▶ _Extracted text_:
## start
Work: Disguised in a three-piece suit, he practiced law for a several years and then administered national subsidized housing programs from Washington, DC. He returned to the private sector to develop multi-family and single-family housing for lower-income persons.

As sidelines, he also operated three restaurants, started a non-profit foundation that donated equipment to disinfect contaminated water in less-developed countries, and took 30,000 photographs. 

**********

One day in our senior Latin class at St. Thomas, I noticed that my buddy “Bob” Sangster, sitting next to me, seemed to be working way too much on taking notes in a class in which he hardly ever wrote anything down. When he finished, Ron sat back and left the scribbled page open for all who cared to read what he had been creating. It was a fancy-lettered four word phrase:

“Chairman of the Bored” 

Something tells me that Rob Sangster hasn’t been bored for long in a very long time. If he has been bored at all, which I’m certain he has, he’s found a quick solution for it in the wonders that surround him in this world and in the company of his beautiful mind.
## end
▶ _Material provided_:
## start
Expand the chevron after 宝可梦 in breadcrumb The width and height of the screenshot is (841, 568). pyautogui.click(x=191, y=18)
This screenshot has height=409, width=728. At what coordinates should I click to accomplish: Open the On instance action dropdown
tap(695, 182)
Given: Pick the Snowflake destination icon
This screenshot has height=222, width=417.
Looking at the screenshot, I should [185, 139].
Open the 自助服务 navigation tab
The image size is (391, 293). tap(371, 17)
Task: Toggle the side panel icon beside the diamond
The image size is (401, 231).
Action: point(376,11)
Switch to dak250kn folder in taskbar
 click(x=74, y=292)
## end
## start
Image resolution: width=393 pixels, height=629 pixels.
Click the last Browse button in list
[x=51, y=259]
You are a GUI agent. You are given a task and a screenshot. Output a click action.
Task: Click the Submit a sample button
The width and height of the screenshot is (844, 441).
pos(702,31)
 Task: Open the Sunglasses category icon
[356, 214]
## end
▶ _To do_:
A. From the biographical sketch, return the stretch of text that opens with the words containing "Something tells me" and closes with "his beautiful mind.", copied word for word.
B. According to the biographical sketch, how many restaurants did he operate as a sideline?

▶ _Solved problems_:
A.
Something tells me that Rob Sangster hasn’t been bored for long in a very long time. If he has been bored at all, which I’m certain he has, he’s found a quick solution for it in the wonders that surround him in this world and in the company of his beautiful mind.

B. Three